Following up on my post from last year http://blogs.msdn.com/jdevados/archive/2006/08/02/687269.aspx - I think there is a similar distiction that we can make for BPM.
Alex Moulas nails it in his column http://www.bpm.com/FeatureRO.asp - "A large, progressive company wants to be a more processed-focused enterprise. Best practice dictates combining business analysts with consultants from a major system integration firm to detail architecture and interview employees to capture the real business process. Plans are developed, and with methodologies in hand, significant initial progress is made. As weeks and months progress, more time is spent managing documents, drawing and re-drawing process maps, reviewing, correcting, checking interdependencies and trying to ensure consistency and uniformity. After 11 months, the combined teams are disbanded and no actions or conclusions are reached. Budgets exceed planned expenditures and frustration prevails. Ultimately, the entire project is put on the back burner or …

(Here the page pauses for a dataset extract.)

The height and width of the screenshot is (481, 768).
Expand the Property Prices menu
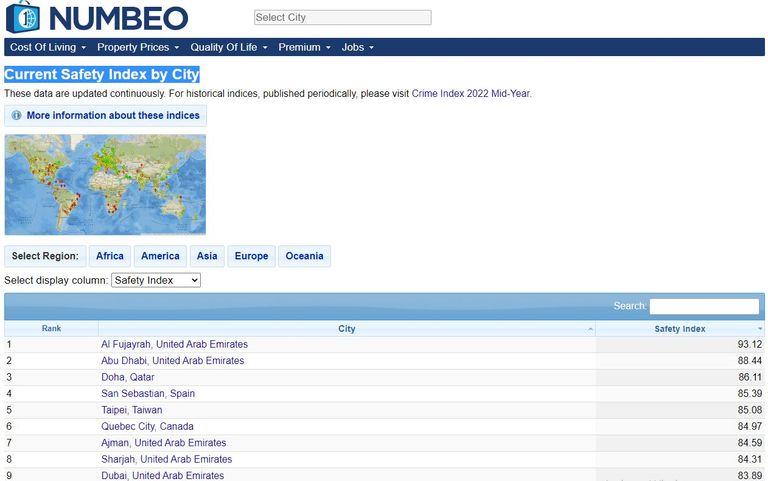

This is a typical “best practice labeled” engagement that will more often than not fail. Not because of poor planning, resource allocation or budget constraints, but because of a typical and traditional “top-down,” macro-view analysis" "
This is big BPM.
What he calls Business Process Discovery is what I think of as the real-world, emergent approach - what we could think of as little BPM. Driven by the community - "capturing the business process as it exists and is exercised daily in the enterprise, by users on IT systems. " - very well said Alex.